2 responses to “Blog 3: Simmel on Fashion

  1. Your example of style and fashion in The Hunger Games is a great one to bring up, especially when examining Simmel’s point that oftentimes fashionable clothing items have no practical value. The garish and outlandish shapes and colors of the Capitol clothing serves no purpose other than to catch someone’s eye, what one might call “peacocking.” Although in truth, an actual peacock engages in this namesake practice in order to find a mate, a much more useful function. Additionally, the abhorrence that the citizens of the other districts have for the Capitol manner of dress and the way they respond to it presents a vastly different relationship situation between the upper and lower classes than the one Simmel discusses when writing about his conception of “fashion.”

  2. Fascinating post, potent visual.

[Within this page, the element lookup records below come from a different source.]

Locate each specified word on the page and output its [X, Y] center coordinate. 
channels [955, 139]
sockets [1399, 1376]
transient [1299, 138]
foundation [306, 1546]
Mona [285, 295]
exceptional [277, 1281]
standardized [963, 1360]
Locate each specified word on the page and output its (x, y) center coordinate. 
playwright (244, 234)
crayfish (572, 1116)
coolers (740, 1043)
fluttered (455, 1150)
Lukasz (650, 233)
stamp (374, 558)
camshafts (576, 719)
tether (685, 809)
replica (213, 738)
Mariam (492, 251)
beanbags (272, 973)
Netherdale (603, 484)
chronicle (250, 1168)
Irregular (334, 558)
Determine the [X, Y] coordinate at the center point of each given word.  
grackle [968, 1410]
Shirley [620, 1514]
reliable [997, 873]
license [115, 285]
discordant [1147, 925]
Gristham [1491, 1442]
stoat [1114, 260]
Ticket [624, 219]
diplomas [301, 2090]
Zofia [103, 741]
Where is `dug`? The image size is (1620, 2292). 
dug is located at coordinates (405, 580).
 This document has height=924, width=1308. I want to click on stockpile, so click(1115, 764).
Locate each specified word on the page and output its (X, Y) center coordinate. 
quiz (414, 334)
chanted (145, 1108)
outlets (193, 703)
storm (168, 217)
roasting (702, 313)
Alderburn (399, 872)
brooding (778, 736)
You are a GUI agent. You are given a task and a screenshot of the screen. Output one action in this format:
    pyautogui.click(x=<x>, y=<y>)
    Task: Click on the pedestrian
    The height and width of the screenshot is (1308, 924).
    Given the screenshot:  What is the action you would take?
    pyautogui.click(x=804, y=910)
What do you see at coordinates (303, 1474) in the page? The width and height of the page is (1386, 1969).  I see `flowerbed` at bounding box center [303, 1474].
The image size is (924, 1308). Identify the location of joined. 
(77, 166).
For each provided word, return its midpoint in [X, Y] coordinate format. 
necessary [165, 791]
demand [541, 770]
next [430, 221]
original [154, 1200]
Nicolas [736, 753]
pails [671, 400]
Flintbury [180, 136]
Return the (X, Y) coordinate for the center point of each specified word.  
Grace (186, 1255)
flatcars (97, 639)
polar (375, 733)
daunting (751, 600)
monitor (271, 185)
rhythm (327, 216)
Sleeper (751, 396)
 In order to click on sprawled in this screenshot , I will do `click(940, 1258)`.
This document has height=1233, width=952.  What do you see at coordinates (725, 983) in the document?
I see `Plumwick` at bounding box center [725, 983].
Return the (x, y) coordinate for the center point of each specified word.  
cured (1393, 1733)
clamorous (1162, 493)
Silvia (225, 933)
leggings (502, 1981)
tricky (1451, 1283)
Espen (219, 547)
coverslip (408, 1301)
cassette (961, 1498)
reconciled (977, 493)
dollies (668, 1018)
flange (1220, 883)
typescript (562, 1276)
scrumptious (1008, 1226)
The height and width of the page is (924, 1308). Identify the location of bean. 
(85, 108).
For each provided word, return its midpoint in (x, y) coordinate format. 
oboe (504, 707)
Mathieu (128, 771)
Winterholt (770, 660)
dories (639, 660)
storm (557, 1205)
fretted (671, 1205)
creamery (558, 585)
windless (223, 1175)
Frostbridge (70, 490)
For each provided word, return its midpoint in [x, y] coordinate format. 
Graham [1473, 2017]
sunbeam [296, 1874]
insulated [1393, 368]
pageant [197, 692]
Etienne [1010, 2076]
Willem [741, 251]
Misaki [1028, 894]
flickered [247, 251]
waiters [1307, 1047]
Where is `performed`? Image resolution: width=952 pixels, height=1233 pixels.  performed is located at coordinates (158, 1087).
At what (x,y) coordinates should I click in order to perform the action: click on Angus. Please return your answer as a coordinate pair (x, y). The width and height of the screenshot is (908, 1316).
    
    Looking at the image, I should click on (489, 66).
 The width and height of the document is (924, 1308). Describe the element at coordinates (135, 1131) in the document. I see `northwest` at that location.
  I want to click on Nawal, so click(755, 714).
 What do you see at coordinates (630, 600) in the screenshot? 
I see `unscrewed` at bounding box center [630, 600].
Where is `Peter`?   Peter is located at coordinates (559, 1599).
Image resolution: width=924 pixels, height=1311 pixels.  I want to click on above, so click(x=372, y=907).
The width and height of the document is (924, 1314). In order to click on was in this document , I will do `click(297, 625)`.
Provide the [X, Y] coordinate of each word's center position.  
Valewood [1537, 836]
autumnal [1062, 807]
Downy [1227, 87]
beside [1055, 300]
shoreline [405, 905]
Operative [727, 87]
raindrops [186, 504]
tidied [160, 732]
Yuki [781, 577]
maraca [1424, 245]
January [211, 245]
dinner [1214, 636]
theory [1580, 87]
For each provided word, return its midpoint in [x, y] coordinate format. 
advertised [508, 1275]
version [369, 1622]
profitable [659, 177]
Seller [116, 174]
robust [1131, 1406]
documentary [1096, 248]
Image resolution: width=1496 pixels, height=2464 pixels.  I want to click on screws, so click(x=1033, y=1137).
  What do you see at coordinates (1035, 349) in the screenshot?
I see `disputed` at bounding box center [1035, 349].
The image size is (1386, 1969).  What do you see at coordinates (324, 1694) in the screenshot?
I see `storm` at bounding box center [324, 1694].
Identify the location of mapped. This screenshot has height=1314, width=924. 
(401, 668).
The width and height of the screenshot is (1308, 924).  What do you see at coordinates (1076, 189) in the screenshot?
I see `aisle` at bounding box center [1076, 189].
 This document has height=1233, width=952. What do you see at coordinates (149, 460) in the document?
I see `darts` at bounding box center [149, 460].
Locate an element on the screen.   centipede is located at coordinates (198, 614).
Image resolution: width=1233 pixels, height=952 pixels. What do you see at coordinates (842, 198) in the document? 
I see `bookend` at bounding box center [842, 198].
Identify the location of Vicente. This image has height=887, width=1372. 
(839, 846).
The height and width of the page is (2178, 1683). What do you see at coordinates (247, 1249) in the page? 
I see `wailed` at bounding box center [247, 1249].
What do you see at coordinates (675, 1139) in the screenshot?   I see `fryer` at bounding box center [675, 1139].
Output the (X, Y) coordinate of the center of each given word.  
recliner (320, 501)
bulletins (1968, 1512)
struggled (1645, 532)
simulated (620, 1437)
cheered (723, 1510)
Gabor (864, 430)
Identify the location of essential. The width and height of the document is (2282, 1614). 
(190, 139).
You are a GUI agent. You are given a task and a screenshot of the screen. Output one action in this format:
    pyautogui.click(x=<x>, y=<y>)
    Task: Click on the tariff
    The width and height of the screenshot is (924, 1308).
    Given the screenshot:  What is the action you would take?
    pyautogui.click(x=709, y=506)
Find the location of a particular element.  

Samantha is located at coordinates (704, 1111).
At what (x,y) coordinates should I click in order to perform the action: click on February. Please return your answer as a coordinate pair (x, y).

Now I have another reason to finally see “Hunger Games” From what you describe, fashion seems to play an especially strong role in social stratification in this fictional society. The influence of fashion is even evident in the practices of district citizens, who reject it. As Simmel notes:

    “If obedience to fashion consists in imitation of such an example, conscious neglect of fashion represents similar imitation, but under an inverse sign. The latter, however, furnishes just as fair testimony of the power of the social tendency, which demands our dependence in some positive or negative manner” (p. 331).